■ Task description ■
Restate the lines word for word, from the one containing "Where should I" through the last line of the entries below, without any other lines.

■ Input records ■
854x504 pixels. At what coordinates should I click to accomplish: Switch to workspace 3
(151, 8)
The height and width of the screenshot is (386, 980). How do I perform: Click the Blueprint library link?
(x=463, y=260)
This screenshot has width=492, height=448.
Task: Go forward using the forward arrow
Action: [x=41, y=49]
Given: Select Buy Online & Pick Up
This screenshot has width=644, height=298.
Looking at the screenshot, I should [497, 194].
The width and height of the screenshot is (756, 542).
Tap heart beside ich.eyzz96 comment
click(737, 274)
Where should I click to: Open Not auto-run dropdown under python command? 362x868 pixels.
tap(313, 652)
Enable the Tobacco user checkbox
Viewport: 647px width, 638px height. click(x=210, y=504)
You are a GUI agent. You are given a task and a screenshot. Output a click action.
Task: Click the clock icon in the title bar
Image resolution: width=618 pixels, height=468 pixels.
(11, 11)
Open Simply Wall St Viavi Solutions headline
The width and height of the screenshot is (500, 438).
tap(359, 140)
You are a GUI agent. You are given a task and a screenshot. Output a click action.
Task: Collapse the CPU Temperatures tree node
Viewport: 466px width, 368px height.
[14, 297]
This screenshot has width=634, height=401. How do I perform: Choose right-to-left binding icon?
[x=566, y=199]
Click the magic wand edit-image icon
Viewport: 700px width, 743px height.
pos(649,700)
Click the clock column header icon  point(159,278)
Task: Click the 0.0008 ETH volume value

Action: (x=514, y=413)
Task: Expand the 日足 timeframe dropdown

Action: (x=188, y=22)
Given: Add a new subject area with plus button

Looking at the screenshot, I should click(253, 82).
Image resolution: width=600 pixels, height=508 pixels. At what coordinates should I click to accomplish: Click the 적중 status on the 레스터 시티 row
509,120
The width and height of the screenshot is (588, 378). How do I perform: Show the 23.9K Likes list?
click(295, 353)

■ Written answer ■
Where should I click to: Open Not auto-run dropdown under python command? 362x868 pixels.
tap(313, 652)
Enable the Tobacco user checkbox
Viewport: 647px width, 638px height. click(x=210, y=504)
You are a GUI agent. You are given a task and a screenshot. Output a click action.
Task: Click the clock icon in the title bar
Image resolution: width=618 pixels, height=468 pixels.
(11, 11)
Open Simply Wall St Viavi Solutions headline
The width and height of the screenshot is (500, 438).
tap(359, 140)
You are a GUI agent. You are given a task and a screenshot. Output a click action.
Task: Collapse the CPU Temperatures tree node
Viewport: 466px width, 368px height.
[14, 297]
This screenshot has width=634, height=401. How do I perform: Choose right-to-left binding icon?
[x=566, y=199]
Click the magic wand edit-image icon
Viewport: 700px width, 743px height.
pos(649,700)
Click the clock column header icon  point(159,278)
Task: Click the 0.0008 ETH volume value

Action: (x=514, y=413)
Task: Expand the 日足 timeframe dropdown

Action: (x=188, y=22)
Given: Add a new subject area with plus button

Looking at the screenshot, I should click(253, 82).
Image resolution: width=600 pixels, height=508 pixels. At what coordinates should I click to accomplish: Click the 적중 status on the 레스터 시티 row
509,120
The width and height of the screenshot is (588, 378). How do I perform: Show the 23.9K Likes list?
click(295, 353)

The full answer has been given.